Re: Graph-State Resources (was Re: graphs and documents Re: [ALL] agenda telecon 14 Dec) from Sandro Hawke on 2011-12-15 (public-rdf-wg@w3.org from December 2011)

From: Sandro Hawke <sandro@w3.org>
Date: Thu, 15 Dec 2011 12:52:09 -0500
To: Andy Seaborne <andy.seaborne@epimorphics.com>
Cc: public-rdf-wg@w3.org
Message-ID: <1323971529.6252.1168.camel@waldron>
On Thu, 2011-12-15 at 13:10 +0000, Andy Seaborne wrote:
> >> The old HTTP-NG work, which tried to wrap a distributed objects layer
> >> around HTTP and other browser-accessible protocols, used 'WebDocument"
> >> - http://www.w3.org/TR/WD-HTTP-NG-interfaces/ and nearby.
> >>
> >> Let's call this notion 'Thingy' for purpose of the next paragraph.
> >>
> >> If I have two physically linux boxes A and B, wired up to be part of
> >> the Web using round-robin DNS so that two separate hard drives / CPUs
> >> etc are serving up a common identical set of content, and
> >> http://example.com/something1 will 50% of the time serve from A, 50%
> >> serve from B. Lots of Web sites in practice serve using more
> >> sophisticated variants on this pattern.
> >>
> >> Are we clear that in our story, there is just one "Thingy'? by virtue
> >> of the concept being focussed on its public name, rather than
> >> possibly-evolving internals. Since we know about the mechanics inside,
> >> we might be tempted to say there are two thingies, ... but that slips
> >> away from the central idealisation here. We act in the Web like we're
> >> talking to some unified service, which will tell us "it's state". In
> >> practice the details are rarely that clear.
>  >
> > REST is a simplification of the Web, to be sure.  It's probably about
> > right for these purposes.
>  >
> >> Anyhow, WebResource I can live with. I prefer not to use any phrase
> >> with "Information Resource" inside it, like "Web Accessible
> >> Information Resource", since it suggests we've clarified what an
> >> "information resource" amounts to.
> > None of those terms are any help for us here, trying to name a
> > generalization of a g-box.   We still need a term that limits it to RDF.
> 
> Unconvinced.  What's an RDFa document?  It's some RDF, some scripts, 
> some HTML links, some appearance.  Is that limiting it to RDF?

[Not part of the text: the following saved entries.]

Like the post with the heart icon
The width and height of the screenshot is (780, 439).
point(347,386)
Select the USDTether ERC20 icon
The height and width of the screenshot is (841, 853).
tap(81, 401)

It's not a Graph-State Resource, as I'm trying to define the term.
There's a lot more to its state (except in degenerate cases, like a sort
of RDFa-quine) than is conveyed in the triples.

I'm looking for a class of things which have very similar behavior and
attributes.  My most recent angle is trying to document how to use REST
with these things.  I want to be able to talk about how HEAD, GET, PUT,
and PATCH should work on these things.   RDFa documents have to be
handled quite differently -- one could not, for instance, PATCH an RDFa
document with an application/sparql-update patch.   I'm trying to focus
on the class of things for which SPARQL Update is a meaningful PATCH
language.

Another way to look at this class is in terms of which properties have
this class as their domain or range.   We've already talked about a
graphState predicate (aka log:semantics, aka graphSnapshot).   (I guess
you could define those as only giving the RDF portion of the content.
That's okay, but if so, I want some way for the client to know that's
what happened.)

Looking for other properties which might apply to GSRs, I thought of
VoID and came across this:

        The fundamental concept of VoID is the dataset. A dataset is a
        set of RDF triples that are published, maintained or aggregated
        by a single provider. Unlike RDF graphs, which are purely
        mathematical constructs [RDF-CONCEPTS], the term dataset has a
        social dimension: we think of a dataset as a meaningful
        collection of triples, that deal with a certain topic, originate
        from a certain source or process, are hosted on a certain
        server, or are aggregated by a certain custodian. Also,
        typically a dataset is accessible on the Web, for example
        through resolvable HTTP URIs or through a SPARQL endpoint

                - http://www.w3.org/TR/2011/NOTE-void-20110303/#dataset
                
Terminology aside, that seems to match g-box rather well.  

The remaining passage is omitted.